◆ What the task requires: Transcribe the listing from its top line through the line with "You are a computer-use agent. Screen". Keep it exact, both ends included, and add nothing.

*****

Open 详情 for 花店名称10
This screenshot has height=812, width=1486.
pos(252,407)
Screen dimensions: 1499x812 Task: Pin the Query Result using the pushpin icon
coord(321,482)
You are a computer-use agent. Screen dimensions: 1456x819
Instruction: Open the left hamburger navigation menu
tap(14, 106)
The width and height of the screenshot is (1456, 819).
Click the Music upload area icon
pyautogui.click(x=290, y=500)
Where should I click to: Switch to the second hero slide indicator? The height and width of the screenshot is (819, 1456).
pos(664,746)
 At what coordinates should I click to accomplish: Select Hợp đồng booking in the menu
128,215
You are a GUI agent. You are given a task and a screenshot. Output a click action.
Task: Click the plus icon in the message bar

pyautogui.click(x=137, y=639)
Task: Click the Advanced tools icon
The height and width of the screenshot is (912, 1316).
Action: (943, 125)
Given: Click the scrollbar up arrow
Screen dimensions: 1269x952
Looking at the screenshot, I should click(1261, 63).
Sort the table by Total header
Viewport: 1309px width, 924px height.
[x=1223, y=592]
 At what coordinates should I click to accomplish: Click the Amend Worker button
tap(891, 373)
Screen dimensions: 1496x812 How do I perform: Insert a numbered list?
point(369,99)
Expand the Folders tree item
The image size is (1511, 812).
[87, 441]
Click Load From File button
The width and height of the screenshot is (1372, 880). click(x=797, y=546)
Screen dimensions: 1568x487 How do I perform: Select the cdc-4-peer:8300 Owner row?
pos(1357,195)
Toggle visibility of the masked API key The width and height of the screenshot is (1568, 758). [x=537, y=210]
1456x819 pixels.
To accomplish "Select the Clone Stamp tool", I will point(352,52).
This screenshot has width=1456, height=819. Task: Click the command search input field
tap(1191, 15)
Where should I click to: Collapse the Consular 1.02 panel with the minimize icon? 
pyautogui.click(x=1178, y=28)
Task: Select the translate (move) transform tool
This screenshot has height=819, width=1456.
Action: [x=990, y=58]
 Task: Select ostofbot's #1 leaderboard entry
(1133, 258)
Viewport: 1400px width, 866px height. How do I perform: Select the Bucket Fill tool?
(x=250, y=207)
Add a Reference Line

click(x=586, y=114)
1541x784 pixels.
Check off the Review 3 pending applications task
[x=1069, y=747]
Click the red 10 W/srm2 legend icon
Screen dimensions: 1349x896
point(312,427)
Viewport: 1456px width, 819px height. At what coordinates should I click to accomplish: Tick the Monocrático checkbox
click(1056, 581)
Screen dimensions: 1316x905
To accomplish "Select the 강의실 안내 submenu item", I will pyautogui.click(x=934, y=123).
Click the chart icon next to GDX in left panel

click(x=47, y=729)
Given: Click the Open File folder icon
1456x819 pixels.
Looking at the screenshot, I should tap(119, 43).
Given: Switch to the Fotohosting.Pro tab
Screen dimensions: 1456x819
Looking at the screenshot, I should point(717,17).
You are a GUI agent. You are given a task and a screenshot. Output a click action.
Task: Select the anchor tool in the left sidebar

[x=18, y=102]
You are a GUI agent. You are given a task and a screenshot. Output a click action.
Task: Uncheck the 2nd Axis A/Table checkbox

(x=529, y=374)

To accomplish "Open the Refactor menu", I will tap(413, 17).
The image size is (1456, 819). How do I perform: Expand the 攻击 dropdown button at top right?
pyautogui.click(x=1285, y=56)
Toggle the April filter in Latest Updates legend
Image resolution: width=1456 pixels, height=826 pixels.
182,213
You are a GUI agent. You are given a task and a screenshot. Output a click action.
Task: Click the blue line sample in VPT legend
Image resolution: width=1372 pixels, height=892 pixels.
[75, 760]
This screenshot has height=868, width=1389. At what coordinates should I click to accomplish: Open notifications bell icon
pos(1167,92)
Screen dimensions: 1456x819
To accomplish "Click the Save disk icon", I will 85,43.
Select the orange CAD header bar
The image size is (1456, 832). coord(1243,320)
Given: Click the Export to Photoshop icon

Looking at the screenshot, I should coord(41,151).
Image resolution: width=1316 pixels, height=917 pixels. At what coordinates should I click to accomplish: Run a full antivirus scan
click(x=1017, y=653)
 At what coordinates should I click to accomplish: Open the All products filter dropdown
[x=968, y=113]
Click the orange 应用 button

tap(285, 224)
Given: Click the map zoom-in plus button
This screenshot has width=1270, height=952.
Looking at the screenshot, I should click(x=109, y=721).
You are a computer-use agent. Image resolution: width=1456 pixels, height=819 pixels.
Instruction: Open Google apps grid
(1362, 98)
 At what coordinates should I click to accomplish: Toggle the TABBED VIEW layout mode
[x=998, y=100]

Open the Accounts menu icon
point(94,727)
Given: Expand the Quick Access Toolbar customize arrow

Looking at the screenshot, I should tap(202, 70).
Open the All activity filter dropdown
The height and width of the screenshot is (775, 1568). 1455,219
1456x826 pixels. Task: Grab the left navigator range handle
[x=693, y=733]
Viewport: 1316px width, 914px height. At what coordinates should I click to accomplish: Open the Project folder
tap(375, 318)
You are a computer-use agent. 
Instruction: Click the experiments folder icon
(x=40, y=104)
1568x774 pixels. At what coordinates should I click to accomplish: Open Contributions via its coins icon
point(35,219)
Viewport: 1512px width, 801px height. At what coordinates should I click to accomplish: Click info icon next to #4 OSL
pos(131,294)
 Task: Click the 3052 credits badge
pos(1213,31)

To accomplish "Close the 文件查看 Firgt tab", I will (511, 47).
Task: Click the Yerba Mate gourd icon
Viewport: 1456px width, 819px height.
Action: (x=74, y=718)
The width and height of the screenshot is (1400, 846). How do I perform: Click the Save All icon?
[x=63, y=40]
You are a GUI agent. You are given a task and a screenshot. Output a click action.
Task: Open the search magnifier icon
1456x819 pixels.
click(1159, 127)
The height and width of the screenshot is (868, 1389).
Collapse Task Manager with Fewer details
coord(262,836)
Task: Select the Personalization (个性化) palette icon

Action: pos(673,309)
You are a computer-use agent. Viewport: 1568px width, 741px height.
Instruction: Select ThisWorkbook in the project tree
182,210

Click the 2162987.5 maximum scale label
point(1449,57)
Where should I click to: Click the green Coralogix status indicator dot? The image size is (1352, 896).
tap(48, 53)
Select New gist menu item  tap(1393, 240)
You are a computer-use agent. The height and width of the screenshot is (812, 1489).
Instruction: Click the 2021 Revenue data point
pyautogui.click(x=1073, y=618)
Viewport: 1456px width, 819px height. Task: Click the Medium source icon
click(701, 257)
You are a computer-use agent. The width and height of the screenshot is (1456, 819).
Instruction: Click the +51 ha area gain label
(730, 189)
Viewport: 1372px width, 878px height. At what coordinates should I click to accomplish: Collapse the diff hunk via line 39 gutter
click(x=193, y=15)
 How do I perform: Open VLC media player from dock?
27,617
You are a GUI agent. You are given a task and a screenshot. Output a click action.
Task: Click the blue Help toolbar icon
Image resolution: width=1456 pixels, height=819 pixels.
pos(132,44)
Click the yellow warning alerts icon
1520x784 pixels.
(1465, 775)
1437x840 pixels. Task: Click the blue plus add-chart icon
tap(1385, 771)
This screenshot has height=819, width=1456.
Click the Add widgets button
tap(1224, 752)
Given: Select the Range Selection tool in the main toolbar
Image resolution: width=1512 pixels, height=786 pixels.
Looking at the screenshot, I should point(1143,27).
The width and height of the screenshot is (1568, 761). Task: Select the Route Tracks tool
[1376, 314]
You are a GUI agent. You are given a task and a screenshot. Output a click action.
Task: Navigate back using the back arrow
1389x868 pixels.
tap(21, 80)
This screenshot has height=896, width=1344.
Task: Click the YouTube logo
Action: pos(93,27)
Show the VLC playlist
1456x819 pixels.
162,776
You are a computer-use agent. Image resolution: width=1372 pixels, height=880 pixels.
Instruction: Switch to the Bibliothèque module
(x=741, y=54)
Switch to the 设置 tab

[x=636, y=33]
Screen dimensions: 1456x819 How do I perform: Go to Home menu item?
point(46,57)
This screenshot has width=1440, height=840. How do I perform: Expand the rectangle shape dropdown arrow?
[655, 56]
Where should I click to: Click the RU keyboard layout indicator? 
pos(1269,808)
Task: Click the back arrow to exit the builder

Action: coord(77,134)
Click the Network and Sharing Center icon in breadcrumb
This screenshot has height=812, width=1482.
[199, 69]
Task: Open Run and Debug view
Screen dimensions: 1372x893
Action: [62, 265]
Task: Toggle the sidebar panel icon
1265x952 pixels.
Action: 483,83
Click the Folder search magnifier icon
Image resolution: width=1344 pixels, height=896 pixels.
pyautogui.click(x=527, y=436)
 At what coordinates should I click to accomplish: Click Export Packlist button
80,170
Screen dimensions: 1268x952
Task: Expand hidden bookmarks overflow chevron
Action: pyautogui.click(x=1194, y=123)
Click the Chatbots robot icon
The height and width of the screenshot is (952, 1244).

*****

◆ Task answer:
Open 详情 for 花店名称10
This screenshot has height=812, width=1486.
pos(252,407)
Screen dimensions: 1499x812 Task: Pin the Query Result using the pushpin icon
coord(321,482)
You are a computer-use agent. Screen dimensions: 1456x819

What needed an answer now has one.